Si tu objetivo es ganar masa muscular y perder grasa, definitivamente la respuesta es: después. Estas son las razones principales:
Logras un mejor rendimiento en tu entrenamiento porque mantienes tus reservas de glucógeno intactas; entrenas con mayor energía e intensidad. Al hacer el cardio antes, agotas estas reservas y cuando realices tu entrenamiento con pesas, no tendrás ese combustible que tu cuerpo necesita y será forzado a obtener combustible mediante otros sustratos. En este caso degradará tu masa muscular para convertir esa proteína en glucosa y pueda ser utilizada como energía. Nadie quiere eso, ¿verdad?

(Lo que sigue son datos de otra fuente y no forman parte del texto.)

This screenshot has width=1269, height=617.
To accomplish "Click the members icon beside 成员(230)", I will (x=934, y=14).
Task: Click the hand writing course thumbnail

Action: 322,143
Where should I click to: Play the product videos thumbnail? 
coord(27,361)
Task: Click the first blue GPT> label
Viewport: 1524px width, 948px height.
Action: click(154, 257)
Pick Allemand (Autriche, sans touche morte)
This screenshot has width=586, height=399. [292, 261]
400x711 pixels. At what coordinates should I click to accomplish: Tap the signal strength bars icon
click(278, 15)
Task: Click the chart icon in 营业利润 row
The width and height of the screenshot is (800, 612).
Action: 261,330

Hay dos momentos clave para hacer cardio: si tu tiempo lo permite y estás muy motivado puedes hacerlo en dos ocasiones:

  • Después del entrenamiento con pesas por un tiempo de 30 a 40 minutos.
  • En ayunas por un tiempo de 40 a 45 minutos con una intensidad moderada. Deberás desayunar justo cuando termines de entrenar.

Recuerden: entrenemos inteligentemente, no lleguemos al gimnasio sólo a fortalecer músculos. Hagamos que cada entrenamiento cuente, ¡Asesórate!